A avaliação de que o problema não era explorado em toda a sua dimensão na formação dos profissionais da área levou as duas a buscar treinamento e certificação pela Columbia University. Ali ouviram da professora Katherine Shear que enlutados graves podem não responder a abordagens convencionais. A dupla foi além: no dia 3 de abril, Pallottino e Rezende lançam, no Rio de Janeiro, o livro “Transtorno de luto prolongado: estudos, reflexões e possibilidades de cuidados”. São as organizadoras da obra, que conta com textos de alguns dos principais especialistas sobre o tema – como a pesquisadora Holly Prigerson, da Cornell University – e também assinam um capítulo, no qual escrevem:
“A dinâmica desse luto toma um caminho desviante. Alguns enlutados permaneciam por anos, até décadas, sentindo uma dor emocional intensa e desestabilizante”.
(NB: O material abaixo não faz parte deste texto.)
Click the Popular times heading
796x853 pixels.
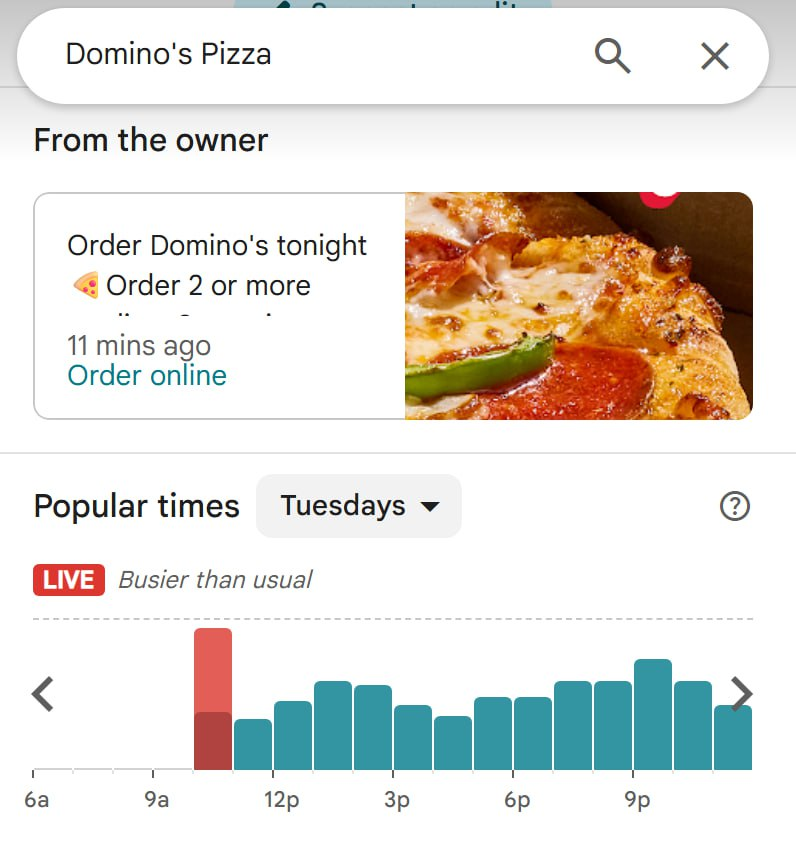(x=137, y=506)
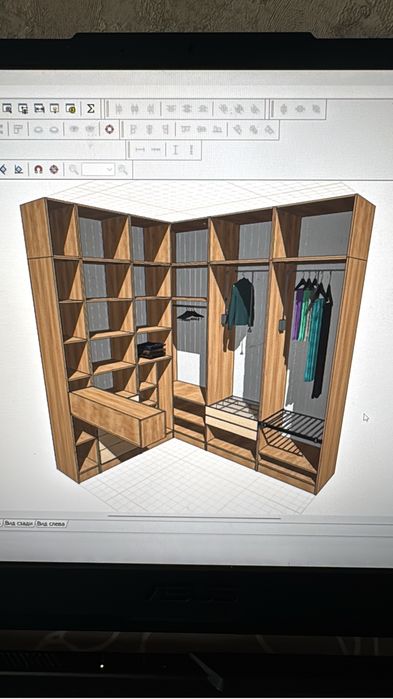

O transtorno do luto prolongado é um quadro incapacitante, que envolve o risco de suicídio e disfuncionalidade, tanto que foi incluído na Classificação Internacional de Doenças (CID-11) e no Manual Diagnóstico e Estatístico de Transtornos Mentais (DSM-5-TR).
São pacientes que, com frequência, relatam uma longa trajetória de tentativas de tratamento, incluindo psicoterapias e abordagens alternativas, na tentativa de aliviar o que sentem. No entanto, mesmo com o passar do tempo, há um estado de sofrimento que consome o psiquismo.
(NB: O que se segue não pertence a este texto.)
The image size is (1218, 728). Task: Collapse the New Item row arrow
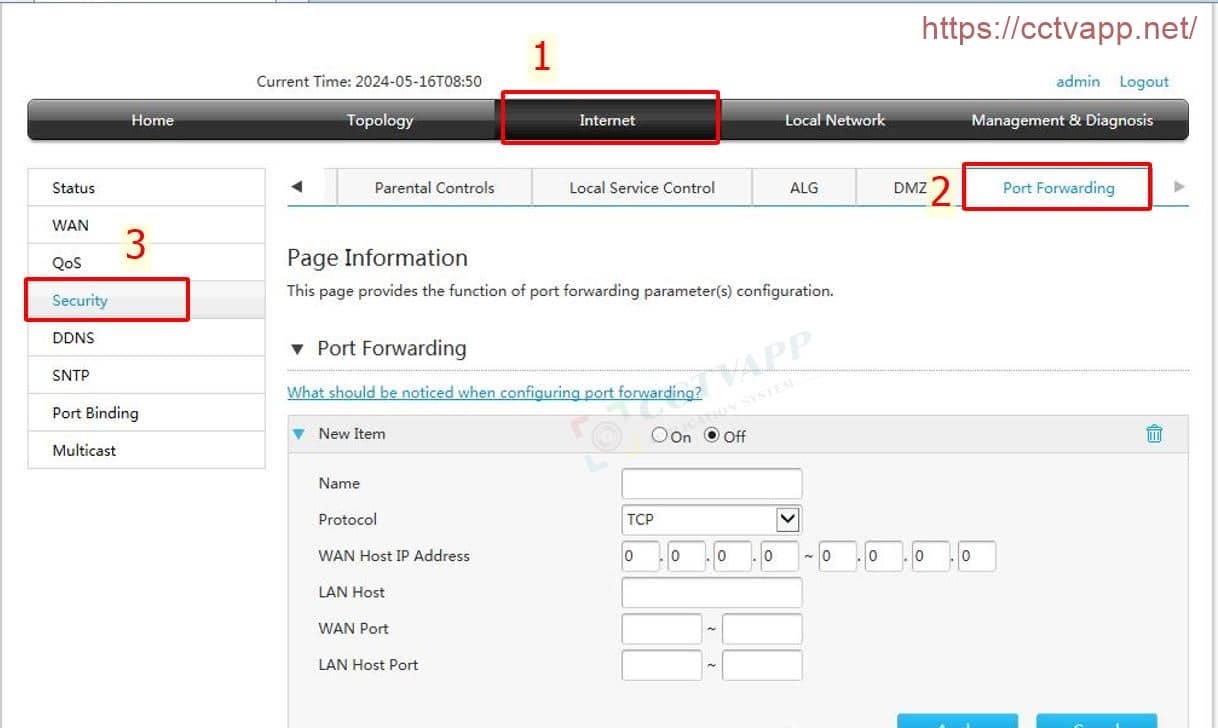point(298,434)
Embora seja voltado para um público especializado, a leitura pode interessar a uma gama bem mais ampla de leitores, porque também traz a descrição de casos e a discussão sobre formas de tratamento. Um dos capítulos aborda o medicamento naltrexona, que tem se mostrado útil no manejo do estrangulamento que o luto causa na vida dos enlutados, apesar de ainda não haver nenhum estudo que tenha demonstrado, de forma definitiva, sua eficácia.
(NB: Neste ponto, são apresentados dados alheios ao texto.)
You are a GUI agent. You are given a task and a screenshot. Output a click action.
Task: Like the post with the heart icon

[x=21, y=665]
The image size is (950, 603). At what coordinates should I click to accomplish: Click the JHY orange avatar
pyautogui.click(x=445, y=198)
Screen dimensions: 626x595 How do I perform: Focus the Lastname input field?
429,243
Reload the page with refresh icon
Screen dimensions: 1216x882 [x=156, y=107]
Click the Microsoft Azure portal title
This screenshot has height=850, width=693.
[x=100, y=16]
A psicóloga doutora Laura Teixeira Bolaséll assina um texto instigante que discorre sobre uma possível relação entre a pandemia de Covid-19 e o crescimento do número de casos de transtorno de luto prolongado. Com mais de 7 milhões de mortes confirmadas globalmente pela Organização Mundial da Saúde, o Brasil ocupa a segunda posição, com mais de 700 mil óbitos, superado apenas pelos Estados Unidos.
Reproduzo algumas características do distúrbio, lembrando que, para se chegar a um diagnóstico, é indispensável a avaliação de um profissional qualificado.
A morte da pessoa próxima ter ocorrido há pelo menos 12 meses (para crianças e adolescentes, esse prazo cai para seis meses), ou seja, não se trata de algo recente. Aqui vale uma observação: as autoras enfatizam que, das inúmeras maneiras trágicas pelas quais o luto acontece, a perda de um ente querido por suicídio está entre as mais difíceis, cujo impacto se encontra bem documentado.
Sentir como se uma parte de si tivesse morrido – é a chamada perturbação na identidade.
Dificuldades de reintegração aos relacionamentos e atividades, como estar com amigos, buscar interesses ou planejar o futuro.
Apatia emocional, solidão intensa e a ideia de que a vida perdeu o sentido.